Re: [PATCH v2 1/3] mm/hugetlb: take refcount under page table lock in follow_huge_pmd()

Naoya Horiguchi <n-horiguchi@xxxxxxxxxxxxx> · Tue, 12 Aug 2014 14:55:20 -0400

On Sat, Aug 09, 2014 at 04:01:39PM -0700, Hugh Dickins wrote:
> On Fri, 1 Aug 2014, Naoya Horiguchi wrote:
...
> > diff --git mmotm-2014-07-22-15-58.orig/mm/gup.c mmotm-2014-07-22-15-58/mm/gup.c
> > index 91d044b1600d..e4bd59efe686 100644
> > --- mmotm-2014-07-22-15-58.orig/mm/gup.c
> > +++ mmotm-2014-07-22-15-58/mm/gup.c
> > @@ -174,21 +174,8 @@ struct page *follow_page_mask(struct vm_area_struct *vma,
> >  	pmd = pmd_offset(pud, address);
> >  	if (pmd_none(*pmd))
> >  		return no_page_table(vma, flags);
> > -	if (pmd_huge(*pmd) && vma->vm_flags & VM_HUGETLB) {
> > -		page = follow_huge_pmd(mm, address, pmd, flags & FOLL_WRITE);
> > -		if (flags & FOLL_GET) {
> > -			/*
> > -			 * Refcount on tail pages are not well-defined and
> > -			 * shouldn't be taken. The caller should handle a NULL
> > -			 * return when trying to follow tail pages.
> > -			 */
> > -			if (PageHead(page))
> > -				get_page(page);
> > -			else
> > -				page = NULL;
> > -		}
> > -		return page;
> > -	}
> > +	if (pmd_huge(*pmd) && vma->vm_flags & VM_HUGETLB)
> > +		return follow_huge_pmd_lock(vma, address, pmd, flags);
> 
> Yes, that's good (except I don't like the _lock name).
> 
> >  	if ((flags & FOLL_NUMA) && pmd_numa(*pmd))
> >  		return no_page_table(vma, flags);
> >  	if (pmd_trans_huge(*pmd)) {
> > diff --git mmotm-2014-07-22-15-58.orig/mm/hugetlb.c mmotm-2014-07-22-15-58/mm/hugetlb.c
> > index 7263c770e9b3..4437896cd6ed 100644
> > --- mmotm-2014-07-22-15-58.orig/mm/hugetlb.c
> > +++ mmotm-2014-07-22-15-58/mm/hugetlb.c
> > @@ -3687,6 +3687,33 @@ follow_huge_pud(struct mm_struct *mm, unsigned long address,
> >  
> >  #endif /* CONFIG_ARCH_WANT_GENERAL_HUGETLB */
> >  
> > +struct page *follow_huge_pmd_lock(struct vm_area_struct *vma,
> > +				unsigned long address, pmd_t *pmd, int flags)
> > +{
> > +	struct page *page;
> > +	spinlock_t *ptl;
> > +
> > +	if (flags & FOLL_GET)
> > +		ptl = huge_pte_lock(hstate_vma(vma), vma->vm_mm, (pte_t *)pmd);
> > +
> 
> But this is not good enough, I'm afraid.
> 
> > +	page = follow_huge_pmd(vma->vm_mm, address, pmd, flags & FOLL_WRITE);
> > +
> > +	if (flags & FOLL_GET) {
> > +		/*
> > +		 * Refcount on tail pages are not well-defined and
> > +		 * shouldn't be taken. The caller should handle a NULL
> > +		 * return when trying to follow tail pages.
> > +		 */
> > +		if (PageHead(page))
> > +			get_page(page);
> > +		else
> > +			page = NULL;
> > +		spin_unlock(ptl);
> > +	}
> > +
> > +	return page;
> > +}
> > +
> >  #ifdef CONFIG_MEMORY_FAILURE
> >  
> >  /* Should be called in hugetlb_lock */
> > -- 
> > 1.9.3
> 
> Thanks a lot for remembering this, but it's not enough, I think.

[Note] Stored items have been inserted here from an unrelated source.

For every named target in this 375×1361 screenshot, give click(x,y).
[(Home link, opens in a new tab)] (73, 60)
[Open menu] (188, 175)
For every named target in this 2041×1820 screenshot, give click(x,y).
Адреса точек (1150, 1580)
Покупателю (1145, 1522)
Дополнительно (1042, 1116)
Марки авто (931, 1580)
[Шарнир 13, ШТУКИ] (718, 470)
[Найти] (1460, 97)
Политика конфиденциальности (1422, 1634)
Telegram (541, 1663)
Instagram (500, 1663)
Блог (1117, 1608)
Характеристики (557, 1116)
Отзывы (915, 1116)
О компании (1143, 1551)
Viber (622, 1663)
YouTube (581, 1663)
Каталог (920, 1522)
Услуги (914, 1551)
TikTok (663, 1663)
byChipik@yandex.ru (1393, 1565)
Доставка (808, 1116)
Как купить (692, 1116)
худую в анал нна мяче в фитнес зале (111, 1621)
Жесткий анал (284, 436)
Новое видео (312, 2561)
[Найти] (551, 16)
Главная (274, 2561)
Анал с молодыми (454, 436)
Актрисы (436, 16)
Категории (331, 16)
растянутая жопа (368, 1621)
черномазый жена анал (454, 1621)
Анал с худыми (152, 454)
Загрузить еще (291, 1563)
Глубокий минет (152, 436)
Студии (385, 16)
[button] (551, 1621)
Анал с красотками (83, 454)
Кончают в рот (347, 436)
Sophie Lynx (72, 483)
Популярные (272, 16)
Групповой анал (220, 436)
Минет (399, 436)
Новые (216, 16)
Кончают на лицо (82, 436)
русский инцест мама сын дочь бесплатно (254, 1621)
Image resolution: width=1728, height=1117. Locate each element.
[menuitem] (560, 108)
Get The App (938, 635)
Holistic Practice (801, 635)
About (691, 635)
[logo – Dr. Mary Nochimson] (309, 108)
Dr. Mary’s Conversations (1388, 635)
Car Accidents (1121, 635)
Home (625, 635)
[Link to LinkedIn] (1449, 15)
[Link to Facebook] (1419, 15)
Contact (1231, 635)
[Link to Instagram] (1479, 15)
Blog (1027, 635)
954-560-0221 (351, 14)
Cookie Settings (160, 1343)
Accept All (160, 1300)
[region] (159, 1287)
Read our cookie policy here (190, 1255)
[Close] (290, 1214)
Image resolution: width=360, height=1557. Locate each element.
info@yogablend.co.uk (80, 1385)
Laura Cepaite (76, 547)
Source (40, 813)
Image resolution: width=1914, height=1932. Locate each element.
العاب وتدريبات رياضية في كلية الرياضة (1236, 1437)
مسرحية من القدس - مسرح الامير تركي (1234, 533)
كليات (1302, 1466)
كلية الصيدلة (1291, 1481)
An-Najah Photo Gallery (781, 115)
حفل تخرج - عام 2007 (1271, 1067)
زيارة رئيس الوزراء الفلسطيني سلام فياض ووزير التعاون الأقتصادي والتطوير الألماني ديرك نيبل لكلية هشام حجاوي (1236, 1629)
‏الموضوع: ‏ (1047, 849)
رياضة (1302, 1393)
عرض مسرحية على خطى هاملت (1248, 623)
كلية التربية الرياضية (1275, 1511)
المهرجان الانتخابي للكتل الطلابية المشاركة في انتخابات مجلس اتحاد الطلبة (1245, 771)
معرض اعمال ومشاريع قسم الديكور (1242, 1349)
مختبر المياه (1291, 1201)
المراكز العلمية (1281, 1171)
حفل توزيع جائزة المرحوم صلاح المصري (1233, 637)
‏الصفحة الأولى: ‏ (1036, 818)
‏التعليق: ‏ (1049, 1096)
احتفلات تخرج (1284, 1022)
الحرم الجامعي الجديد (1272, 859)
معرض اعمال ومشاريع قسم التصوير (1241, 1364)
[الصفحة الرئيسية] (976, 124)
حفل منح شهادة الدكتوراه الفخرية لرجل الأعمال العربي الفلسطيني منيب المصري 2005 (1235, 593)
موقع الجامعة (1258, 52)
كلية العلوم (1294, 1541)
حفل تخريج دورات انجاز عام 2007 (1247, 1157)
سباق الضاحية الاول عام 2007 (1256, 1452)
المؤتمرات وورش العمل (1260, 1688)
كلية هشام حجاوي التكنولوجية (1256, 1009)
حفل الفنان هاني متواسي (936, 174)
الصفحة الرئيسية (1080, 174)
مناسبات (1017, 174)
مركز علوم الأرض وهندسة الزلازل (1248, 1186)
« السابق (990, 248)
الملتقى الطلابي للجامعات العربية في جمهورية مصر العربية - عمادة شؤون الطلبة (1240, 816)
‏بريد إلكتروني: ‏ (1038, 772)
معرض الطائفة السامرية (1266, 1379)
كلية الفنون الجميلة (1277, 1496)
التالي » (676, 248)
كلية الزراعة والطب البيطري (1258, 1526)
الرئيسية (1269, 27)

Thank you very much for detailed comments.

> It is an improvement over the current code (except for the annoying new
> level, and its confusing name follow_huge_pmd_lock); but I don't want to
> keep on coming back, repeatedly sending new corrections to four or more
> releases of -stable.  Please let's get it right and be done with it.
> 
> I see two problems with the above, but perhaps I'm mistaken.
> 
> One is hugetlb_vmtruncate(): follow_huge_pmd_lock() is only called
> when we have observed pmd_huge(*pmd), fine, but how can we assume
> that pmd_huge(*pmd) still after getting the necessary huge_pte_lock?
> Truncation could have changed that *pmd to none, and then pte_page()
> will supply an incorrect (but non-NULL) address.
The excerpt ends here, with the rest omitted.